Raj Thackeray says JNPT expansion delays helping Gujarat
Mumbai, Dec 26 2013.: The Raj Thackeray-led political party in Maharashtra has alleged that the country’s largest container port, Jawaharlal Nehru Port Trust (JNPT), near Mumbai, has been deliberately delaying its expansion plan to help ports of Gujarat by diverting cargoes of Mumbai to the neighbouring state.

In a letter dated 26 November to JNPT’s chairman, Thackeray, president of Maharashtra Navnirman Sena (MNS), said the port volumes have become stagnant for six years and are now shrinking while cargoes are increasing for Gujarat ports. Mint had reviewed the letter.

Maharashtra is ruled by the Congress party while Gujarat is ruled by Narendra Modi, the Bharatiya Janata Party’s prime ministerial candidate and also chairman of the Gujarat Maritime Board (GMB) that focuses on port sector.
JNPT handles nearly 50% of container traffic in the country.

Though the letter was written a month back, MNS released it to media after Modi’s rally on Sunday in Mumbai, where he listed achievements of Gujarat and said because of mis-governance of the Congress and the Nationalist Congress Party (NCP), Maharashtra is lagging behind Gujarat on various counts.

In the past, Thackeray praised the Gujarat model of development from many platforms but it seems that Modi’s criticism of Maharashtra has not gone down well with him.

Sandeep Pradhan, political editor of Marathi newspaper Maharashtra Times, said: “It is a symbolic attempt by Thackeray to tell his supporters that he does not compromise on the state’s interest for the sake of friendship.”

Text messages and phone calls made to JNPT chairman N.N. Kumar remained unanswered.

Incidentally, a month-long go-slow campaign by workers at two of the state-run JNPT’s private container terminals had diverted cargoes to Gujarat in November till the agitation was called off on 22 November.
Experts have pointed out that GMB is wooing private investors and setting up ports fast compared with Maharashtra Maritime Board (MMB).

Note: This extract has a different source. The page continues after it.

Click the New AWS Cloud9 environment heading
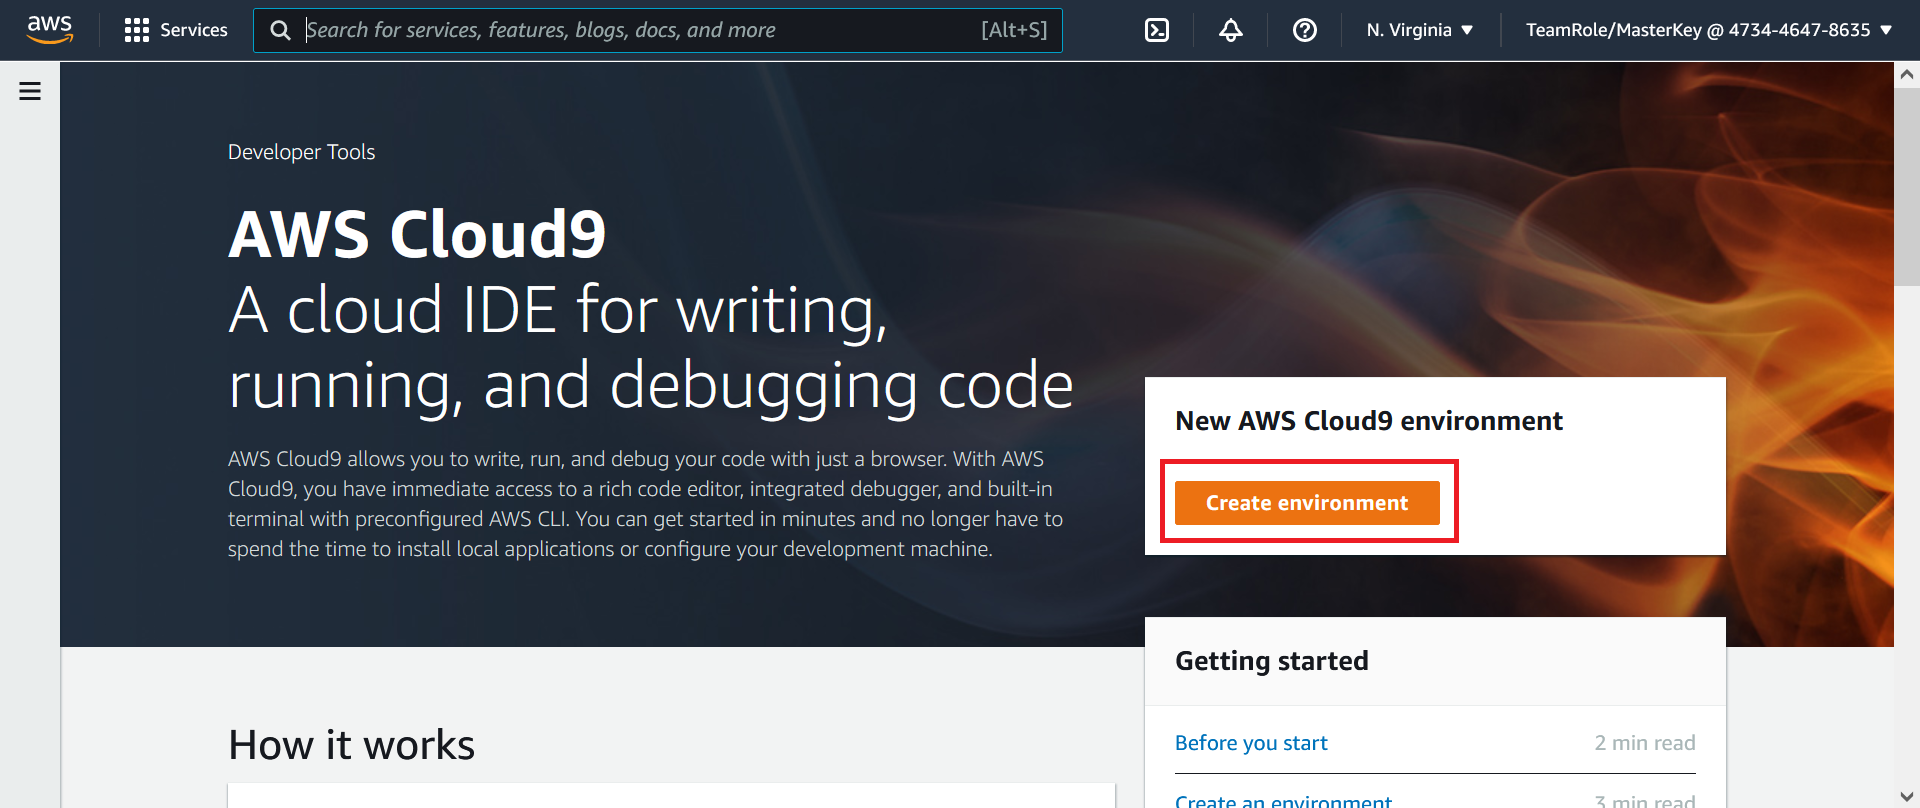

“We have taken up this issue and through this letter MNS is warning the port to mend its way as well as the ways of their private partners,” Thackeray cautioned JNPT.

The letter also cited delay in starting the 330-metre berth extension allotted to one of the private terminals and awarding of fourth container terminal.

“In this period, millions of TEUs (twenty-foot equivalent units) have been diverted to Gujarat ports depriving Maharashtra of the business that would have naturally come to it,” the letter said.

“If the fourth terminal would have come in to existence then all the private ports that have come up in the last eight to nine years in Gujarat, would have got closed. Is JNPT protecting the interest of these ports by delaying its modernization and expansion projects?” Thackeray asked.

“Thackeray’s letter to JNPT has come too late in the day,” said Atul C. Kulkarni, an independent maritime consultant. Kulkarni said Gujarat is reaping the benefit of geographical advantage coupled with proactive government machinery and Gujarat ports are at least 400-700km shorter in distance for cargo coming from Jalandhar, Ludhiana, Delhi region compared with Maharashtra ports.

“MNS has its representatives in the state assembly and should be raising these issues at that forum rather than writing to JNPT chairman. Actually, the situation is so bad that some of the cargo from Nashik is already diverted to ports in Gujarat,” said Kulkarni, who was till recently chief executive officer at Chowgule Ports and Infrastructure Pvt. Ltd, that runs Angre Port in Maharashtra.

Another senior port consultant, requesting anonymity, said: “Gujarat Maritime Board, set up to administer non-major ports in that state, is quick in decision making and it has been leading non-major ports such as Pipavav, Mundra, Sikha, Bedi and others.”

GMB handles 287.81 million tonnes of cargo during 2012-13. Details of cargo handled by MMB were not immediately available.

Officials of GMB and MMB were not available for comment.

The maritime states in India are directed to have a maritime board for all matters related to coastline development and security. MMB is the second board that came into existence after GMB, set up 1982. While the mandate for both the organizations is similar, there is a huge difference between the performance and achievements of the two, experts said.